In August, Britain told Ecuador that WikiLeaks founder Julian Assange would not be extradited if he left the country’s London embassy, where he has lived under asylum since 2012, Reuters quoted a senior Ecuadorian government official as saying on Thursday.
Inigo Salvador told reporters that in response to queries from Ecuador, London had said that it had not received any request to extradite Assange adding that his jail term in the UK for violating bail terms by seeking refuge in a foreign embassy would not exceed six months.
He noted that Assange’s lawyers had been informed about the British response but added that if Assange chose to stay on in the Ecuadorian mission the conditions of his presence there would change.

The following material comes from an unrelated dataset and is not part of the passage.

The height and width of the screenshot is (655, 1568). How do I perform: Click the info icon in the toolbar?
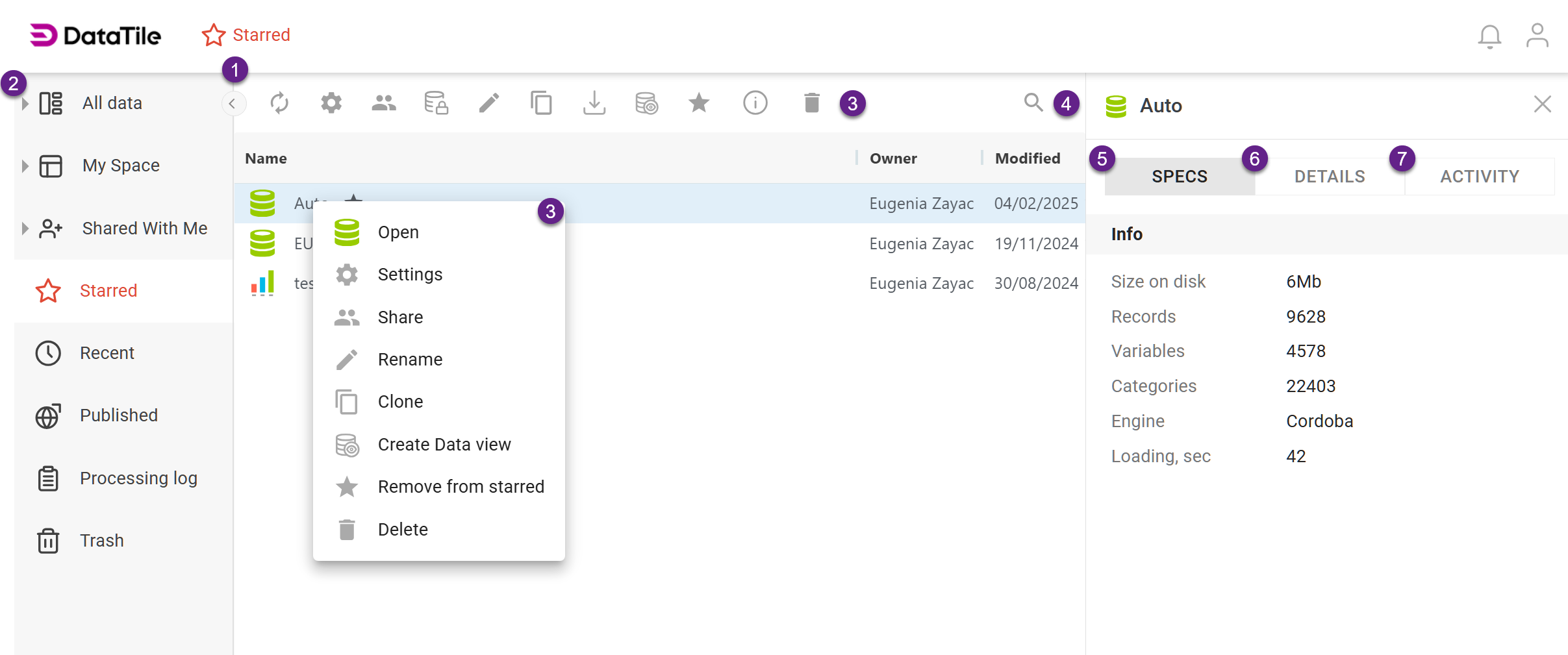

“Mr. Assange had a choice between turning himself in to British authorities with those assurances, or staying in the embassy of Ecuador, but given that the asylum had lasted six years with no signs of immediate resolution we were going to place certain rules,” Inigo Salvador said.
Julian Assange’s legal team did not immediately respond to a request for comment.

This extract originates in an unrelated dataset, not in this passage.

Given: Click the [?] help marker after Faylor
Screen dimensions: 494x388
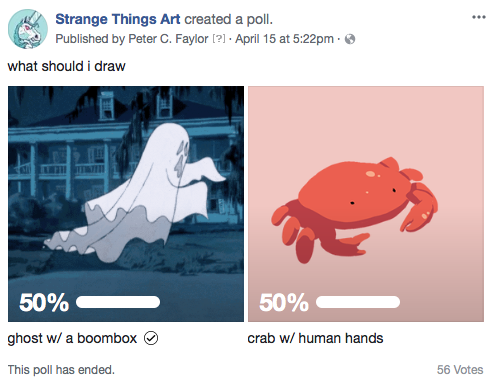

Ecuador argues that the rules are fully in line with international asylum standards.
In July, Ecuador's President Lenin Moreno said that Assange might leave the Ecuadorian Embassy in London at any moment if his rights and international norms were guaranteed. Moreno stressed that he wanted to find a way out of the situation with Assange without problems for his country, adding that consultations with UK authorities and Assange's representatives were being held.
Julian Assange asked for asylum in the Ecuadorian Embassy in London in 2012 after Britain requested his extradition to Sweden over allegations of sexual offenses.
Sweden dropped its investigation in May 2017, but Assange fears he will be extradited to the United States to face prosecution over WikiLeaks’ publication of leaked US military and diplomatic documents.
In December 2017, Ecuador granted Assange Ecuadorian citizenship and sought to name him as a member of the country’s diplomatic mission in Britain and Russia, which could have assured him safe passage to leave the embassy. Britain denied the request.